::: EXTRACTED TEXT :::
A Temple With An Incredible Roof Structure

It is the omnipresent connect whatever be the interior space addressed, to the vibrant lush green outdoors and prevailing water bodies, the visual link so seamless as to evoke a sense of actually residing amidst the greens.

It is the shaping of the spaces, the interiors evincing a strong play of art and crafts, the traditional flavour interpreted deftly to fuse into the contemporary setting while complementing the green visual treat. It is a master play of design, each segment shaped to bring in nature, in the most natural way.

For Ahmedabad-based Architect Hiren Patel of Hiren Patel Architects, landscape is part of architecture and not distinct from it. This belief was so strong as to prompt him to learn the nuances of landscape design. “The landscape foray came about when I realised the language of the spaces are best articulated when the same person addressed all three together”, he says. His interiors reflect a fine sense of detailing and strong sensitivity in their manner of design.

Does that mean all his designs necessarily offer this signature style ubiquitous connect of interiors with the outdoors? “I do not believe in signature styles as every project is distinctive, with its own demands. The right design involves balancing creativity with what is possible and required. What is important is sensitivity and timelessness in design where the space will still be appreciated and functional in the years to come.”
::: RECORDS :::
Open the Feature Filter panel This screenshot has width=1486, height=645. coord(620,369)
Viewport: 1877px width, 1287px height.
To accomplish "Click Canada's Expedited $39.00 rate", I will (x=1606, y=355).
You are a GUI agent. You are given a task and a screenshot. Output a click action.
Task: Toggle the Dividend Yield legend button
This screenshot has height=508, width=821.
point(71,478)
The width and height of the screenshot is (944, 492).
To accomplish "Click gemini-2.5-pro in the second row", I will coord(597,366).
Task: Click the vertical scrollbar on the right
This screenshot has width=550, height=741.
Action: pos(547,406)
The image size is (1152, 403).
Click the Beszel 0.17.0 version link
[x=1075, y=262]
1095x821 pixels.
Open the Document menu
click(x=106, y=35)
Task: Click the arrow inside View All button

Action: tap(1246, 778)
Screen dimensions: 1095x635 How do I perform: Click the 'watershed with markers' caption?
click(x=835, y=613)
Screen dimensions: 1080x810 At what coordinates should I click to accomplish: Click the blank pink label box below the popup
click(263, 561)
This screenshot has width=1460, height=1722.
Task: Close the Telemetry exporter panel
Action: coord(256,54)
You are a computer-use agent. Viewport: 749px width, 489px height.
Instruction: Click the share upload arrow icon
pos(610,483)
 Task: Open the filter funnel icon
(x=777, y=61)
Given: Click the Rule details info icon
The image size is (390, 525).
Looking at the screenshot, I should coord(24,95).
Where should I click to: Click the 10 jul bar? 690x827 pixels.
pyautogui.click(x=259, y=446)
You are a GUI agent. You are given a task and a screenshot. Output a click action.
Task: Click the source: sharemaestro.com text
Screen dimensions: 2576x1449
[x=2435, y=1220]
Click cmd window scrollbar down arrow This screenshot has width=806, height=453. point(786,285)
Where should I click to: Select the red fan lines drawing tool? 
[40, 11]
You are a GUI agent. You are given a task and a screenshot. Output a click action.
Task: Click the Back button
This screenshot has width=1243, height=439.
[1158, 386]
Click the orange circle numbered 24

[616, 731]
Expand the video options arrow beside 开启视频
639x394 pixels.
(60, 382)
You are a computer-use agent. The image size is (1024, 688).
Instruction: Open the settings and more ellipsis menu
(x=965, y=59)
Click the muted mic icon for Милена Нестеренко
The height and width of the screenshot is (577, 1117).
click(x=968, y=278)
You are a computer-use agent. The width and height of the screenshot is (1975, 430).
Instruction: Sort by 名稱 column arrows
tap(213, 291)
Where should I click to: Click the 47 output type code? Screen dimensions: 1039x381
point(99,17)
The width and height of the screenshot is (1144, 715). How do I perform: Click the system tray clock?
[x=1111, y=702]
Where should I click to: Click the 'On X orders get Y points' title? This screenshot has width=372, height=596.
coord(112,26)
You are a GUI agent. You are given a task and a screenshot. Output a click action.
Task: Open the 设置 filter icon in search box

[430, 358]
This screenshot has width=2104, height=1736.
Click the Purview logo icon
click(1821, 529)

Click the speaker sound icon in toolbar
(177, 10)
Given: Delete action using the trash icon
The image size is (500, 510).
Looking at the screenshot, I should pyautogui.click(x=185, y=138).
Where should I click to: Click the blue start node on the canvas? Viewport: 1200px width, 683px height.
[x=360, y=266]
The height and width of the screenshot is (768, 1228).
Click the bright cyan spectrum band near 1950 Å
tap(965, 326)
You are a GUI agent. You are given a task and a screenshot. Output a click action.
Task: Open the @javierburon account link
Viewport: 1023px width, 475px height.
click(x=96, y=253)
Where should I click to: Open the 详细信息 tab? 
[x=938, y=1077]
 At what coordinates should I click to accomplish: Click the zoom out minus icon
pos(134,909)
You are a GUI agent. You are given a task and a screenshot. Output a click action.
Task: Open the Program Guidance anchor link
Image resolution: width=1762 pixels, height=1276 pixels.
:::
WRITTEN TASKS:
a) Answer these questions using the article on Hiren Patel's design approach:
(i) In which city is Hiren Patel based?
(ii) According to the article, the interiors show a strong play of what?
(iii) What does Patel say is important in design?
b) Shorten the paragraph in the Hiren Patel article that begins "Does that mean all his designs" and keep its main facts.

ANSWERS PER TASK:
a)
(i) Ahmedabad.
(ii) Art and crafts.
(iii) Sensitivity and timelessness, so the space will still be appreciated and functional in the years to come.

b) Patel rejects signature styles, because every project is distinctive and has its own demands. For him, the right design balances creativity with what is possible and required. What matters is sensitivity and timelessness, so that the space stays appreciated and functional for years to come.